But allow the masses to have their own state power? Never, say the bosses.

In this series, we have gone over some of the deep material reasons for the weakening of the revolution, which eventually led to the dissolution of the USSR and the return of capitalist wage slavery to that vast region. But we reject the idea that the revolution itself failed. It was overcome eventually, but it left a profound impact around the world.

Even while it was struggling to build up its economy after severe underdevelopment and wartime destruction, the USSR was giving aid to countries fighting imperialism.

Soviet support for other revolutions

During the 1950-53 imperialist war against the Democratic People’s Republic of Korea, the Soviet Union provided MiG fighter planes, and eventually pilots, to defend both the Chinese and Korean forces under attack from the U.S.

It supported liberation movements in Angola, Mozambique, Zimbabwe, Namibia and South Africa. It helped the Ethiopian Revolution. It supported Vietnam in its struggles against French colonial rule and then U.S. imperialist intervention. And it intervened militarily in support of the revolutionary government in Afghanistan that was under attack from a CIA-armed and -trained reactionary army of warlords.
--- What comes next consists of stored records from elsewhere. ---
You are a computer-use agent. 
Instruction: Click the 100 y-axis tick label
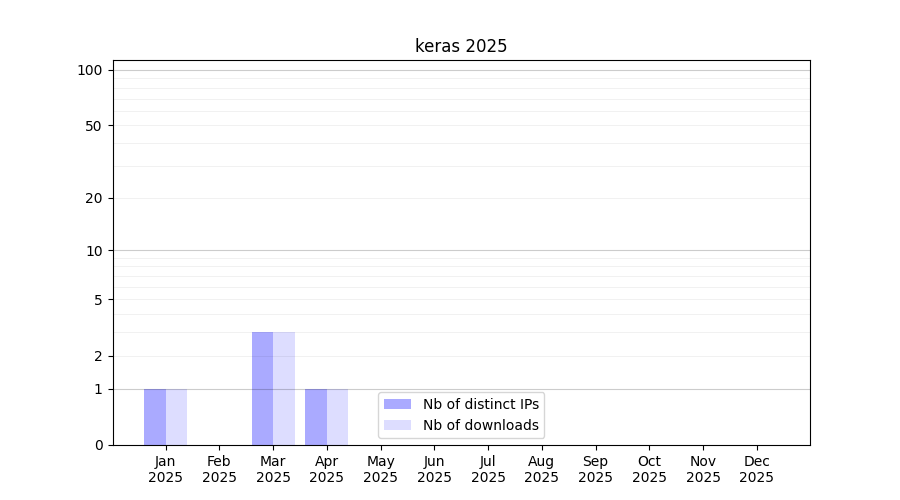pyautogui.click(x=90, y=70)
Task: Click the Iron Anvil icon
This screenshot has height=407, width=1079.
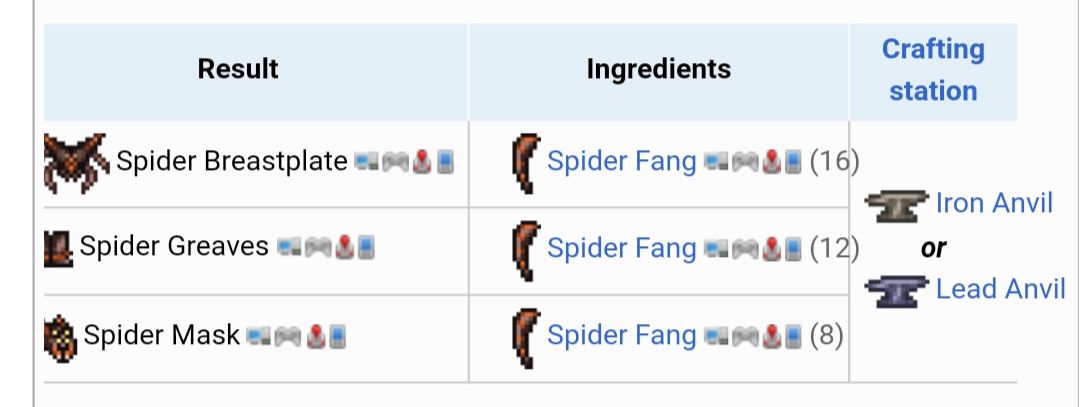Action: 897,204
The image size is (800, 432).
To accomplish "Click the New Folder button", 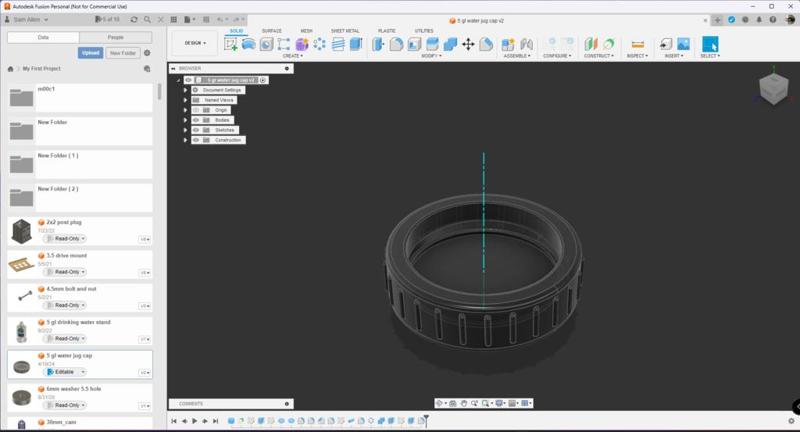I will click(x=123, y=53).

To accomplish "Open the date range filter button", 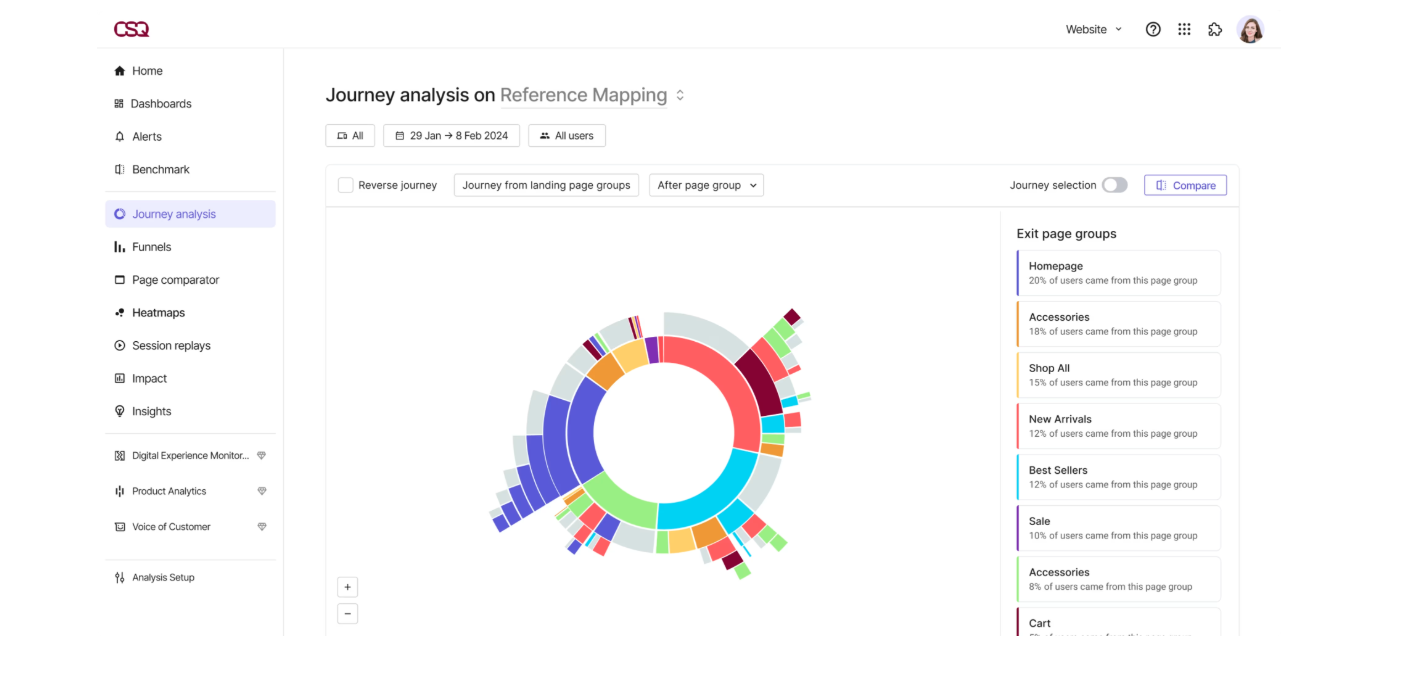I will point(451,136).
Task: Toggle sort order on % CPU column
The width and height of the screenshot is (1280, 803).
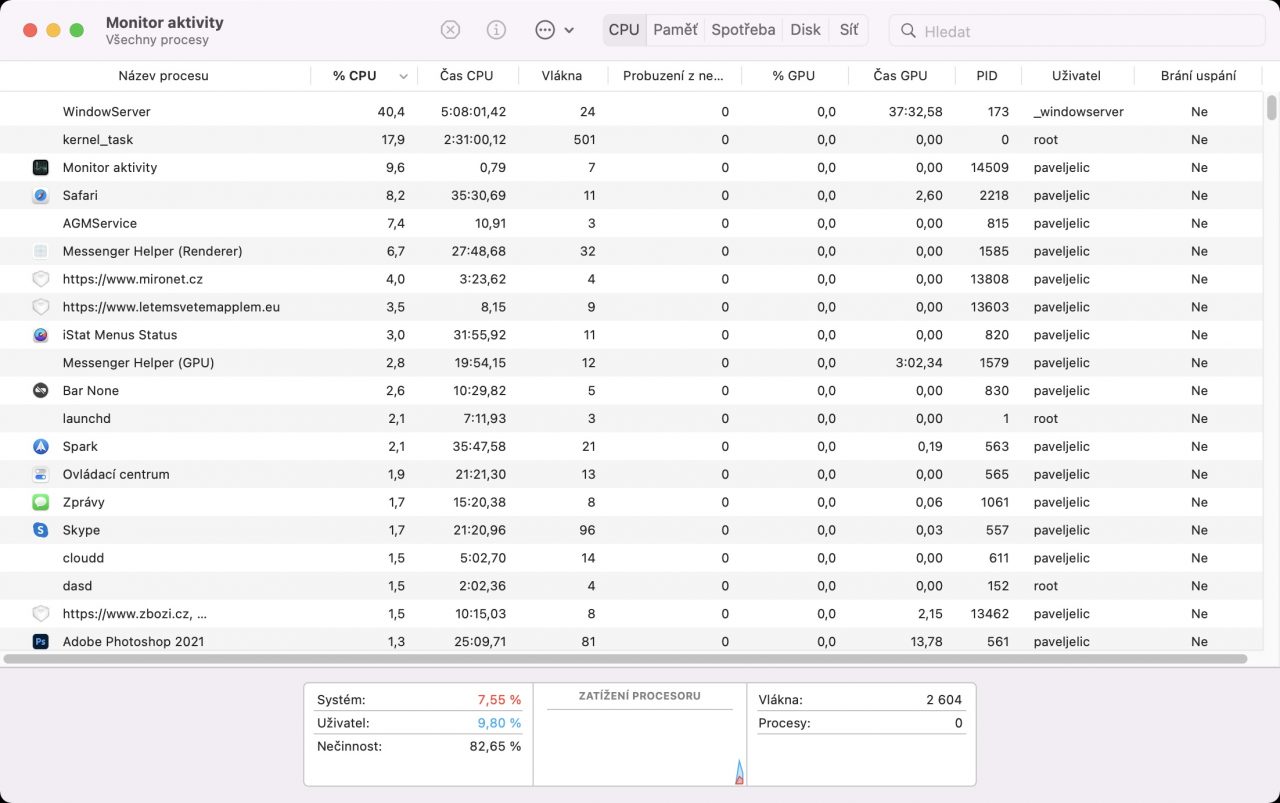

Yes, Afghanistan had a revolution in 1978 that set up a very progressive government which freed the peasants from debt and fought for women’s rights, sending young teachers — women and men — to the countryside. The U.S. armed and trained the counterrevolution — yet claims that its bombing of villagers in Afghanistan today is meant to promote democracy.

In supporting the Cuban Revolution, the USSR went to the brink of a military confrontation with the U.S. — the so-called “missile crisis” — in October 1962. The crisis ended when the Kennedy administration pledged not to invade Cuba again. (The CIA had organized the failed Bay of Pigs invasion in April 1961.)

For the first 31 years of its existence, the Soviet Union had stood virtually alone as the only country in the world attempting to build socialism. The one exception was the Mongolian Revolution of 1921. Aided by the Soviet Red Army, the Mongolians drove out Russian White Guards who had invaded their country. In 1924, they proclaimed the People’s Republic of Mongolia. But Mongolia was very isolated, with a small population.

In 1948, the Democratic People’s Republic of Korea was founded, followed a year later by the triumph of People’s China. The common thread in all these revolutions was that they were carried out by parties based in the working class whose ultimate aim was to create a socialist society.

From day one, the main objective of the imperialists has been to break up the solidarity among these countries — just as it is doing today regarding China and the DPRK. It uses the carrot, but mostly the stick — the very big stick of threatening nuclear war.

Can nukes stave off social advance?

Take away the nuclear weapons of the imperialist powers and what do we see? A dying system, choking on its own productivity.

If capitalism continues to be the dominant system, the youth of today will inhabit a world in which the gap between the haves and have-nots will have reached even more monstrous proportions. It is in the nature of capitalism to concentrate ownership of the means of production in fewer and fewer hands. While this may be concealed in the illusion that everyone with stocks owns a part of a company, even if it’s just through a pension plan or other market-based savings accounts, the truth comes out in the wealth figures.

An amazing chart, based on recent analysis of incomes, shows that since 1982, almost the entire growth in income in the U.S. has gone to the richest 1 percent of the population. (New York Times, Aug. 7) And in the last few years, the very, very, very rich — the top 0.001 percent — have seen the largest economic growth.

And this is BEFORE the changes in taxes and government regulation proposed by the Trump administration have been enacted.

If capitalism remains the dominant system, the racism, sexism, homophobia and scapegoating of immigrants — all of which serve the interests of capital by dividing the working class and thus lowering wages — will persist despite all the struggles against them.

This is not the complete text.